▶ Reading passage
*****

First, this is the only argument you're giving for "why" yield callbacks are insufficient, right? (I'm a little confused by your formatting and want to make sure I'm not missing anything.) Also, just to check, the only actual library that we really have to worry about here is greenlets, right, b/c gevent and eventlet use greenlets to do the heavy lifting, and stackless is a whole-interpreter fork so for them context switches are visible to the interpreter? Now, as to the actual point, I have a few reactions: a) The curmudgeonly reaction: Well, yes, the problem with those frameworks is that switches are invisible to both the interpreter and to user code, which makes it more difficult to manage shared state of all kinds, not just the very specific pseudo-dynamic-scoping state that we're talking about here. If you want a programming model where you can actually keep track of shared state, then maybe you should use something like asyncio instead :-). b) Okay, fine, if you want it to just work anyway: any implementation of this proposal will require that the interpreter have some way to walk the "with block stack" (so to speak) and call the __suspend__ and __resume__ methods on demand. greenlets could also walk up that stack when suspending execution. (This would require the library to do a bit of nasty mucking about in the CPython internals, but c'mon, this is greenlets we're talking about. Compared to the other stuff it does this would hardly even register.) The one caveat here is that if we want this to be possible then it would require we skip statically optimizing out __suspend__/__resume__ checking in regular functions. c) Backup plan: greenlets could provide an API like: greenlets.register_suspend_resume_callbacks(), greenlets.unregister_suspend_resume_callbacks(), and context managers that wanted to handle both kinds of suspensions could define __suspend__/__resume__ and then do def __enter__(self): greenlets.register_suspend_resume_callbacks(self.__suspend__, self.__resume__) # ... actual code ... def __exit__(self): greenlets.unregister_suspend_resume_callbacks(self.__suspend__, self.__resume__) # ... actual code ... and everything would AFAICT just work. Kinda annoying, but I'm pretty sure that there is and will always be exactly one greenlets library across the whole Python ecosystem, so it's not much of a limitation.

*****

▶ Source material

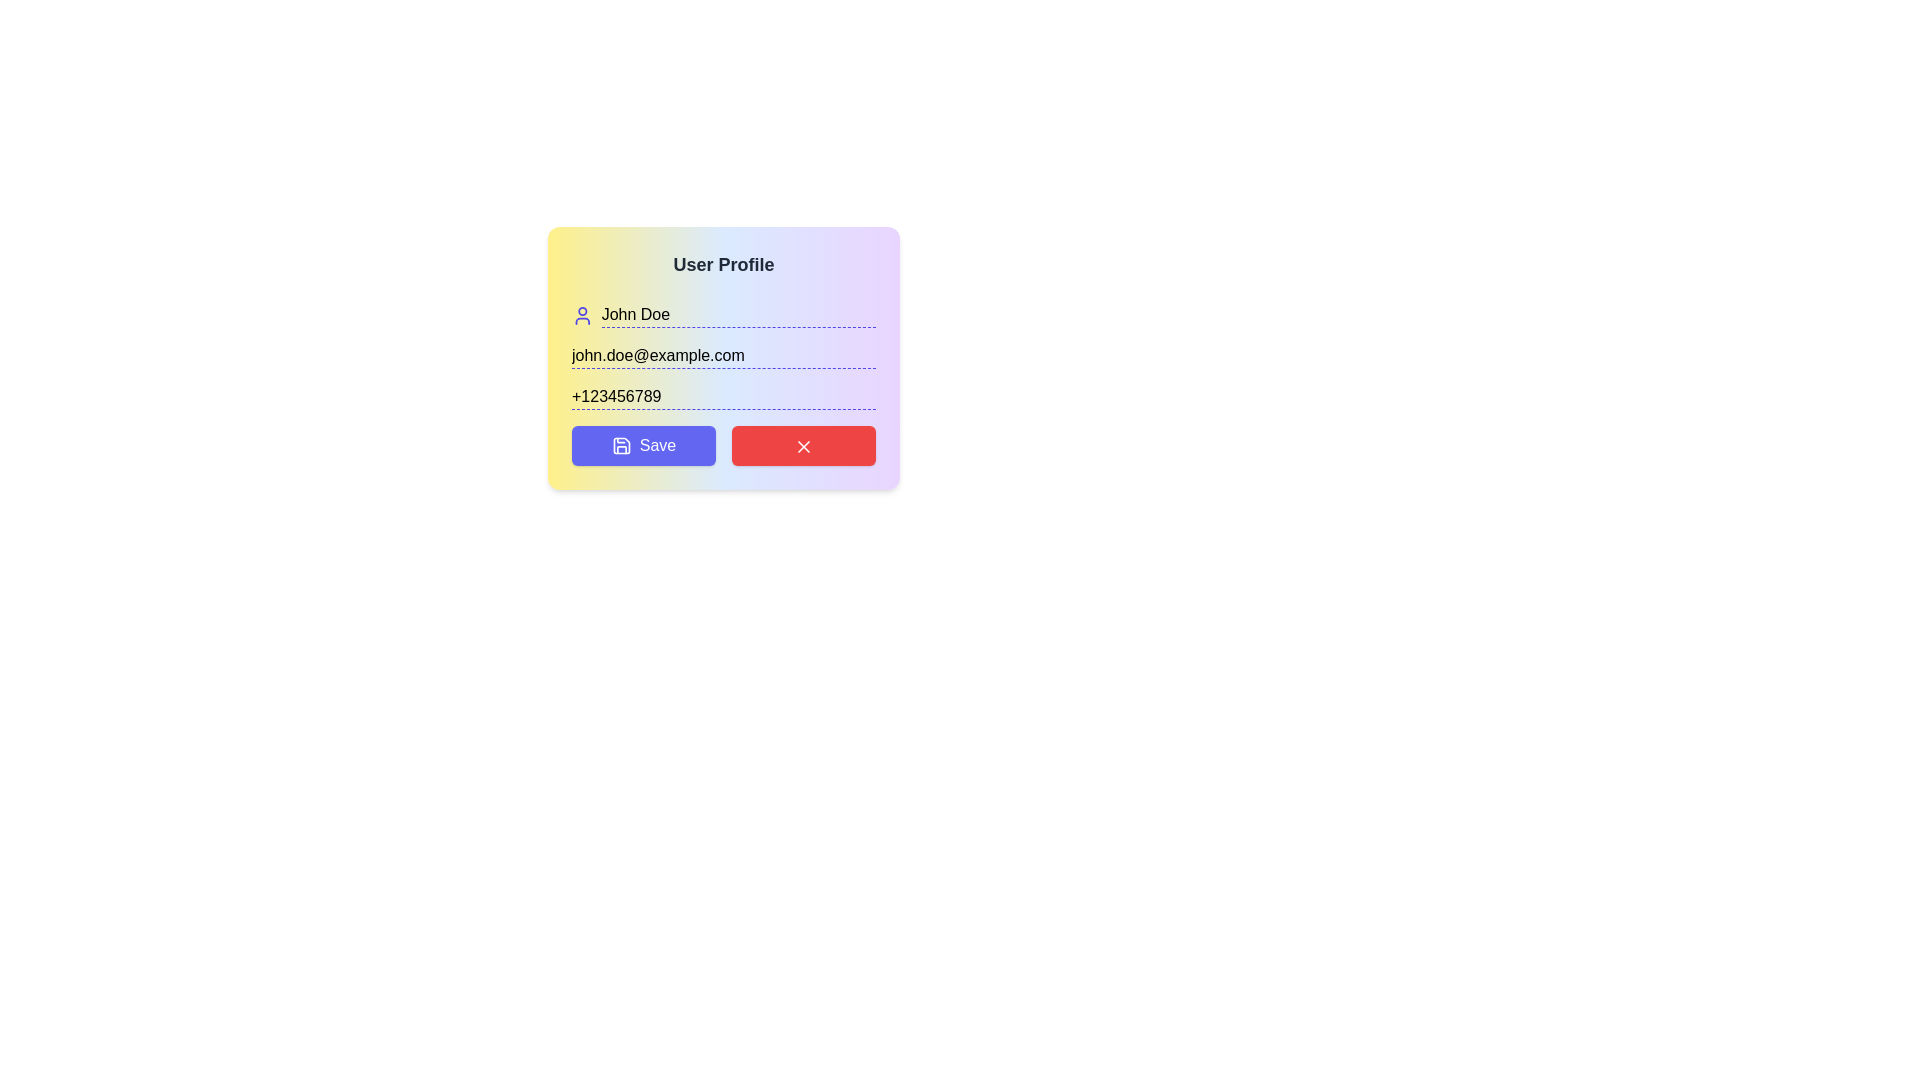 The image size is (1920, 1080). I want to click on the email input field, so click(723, 355).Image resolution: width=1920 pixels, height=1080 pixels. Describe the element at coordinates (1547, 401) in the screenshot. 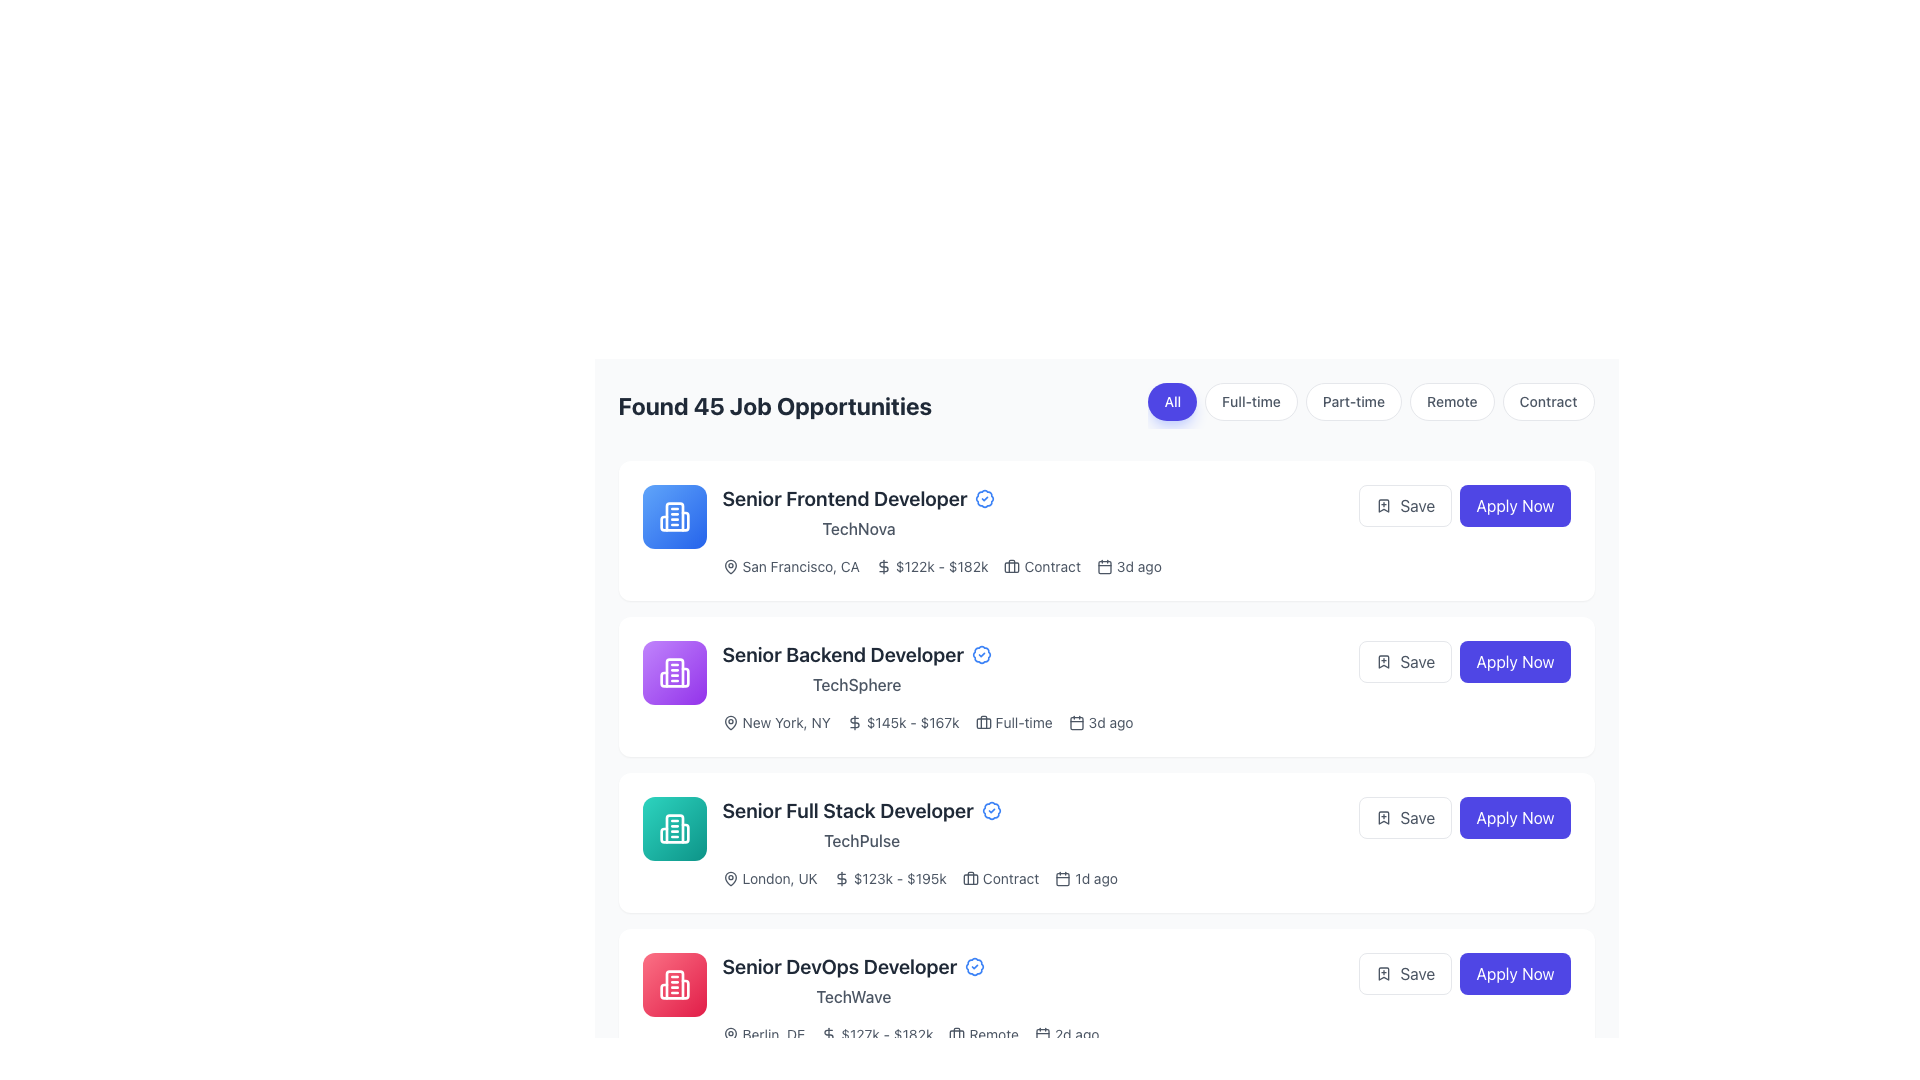

I see `the 'Contract' button, which is the fifth button in a horizontal set of filter buttons at the top-right corner of the job listing interface` at that location.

*****

▶ Exercise
List every method name in the forum post about greenlets that begins and ends with a double underscore.

▶ Correct answer
__suspend__, __resume__, __enter__, __exit__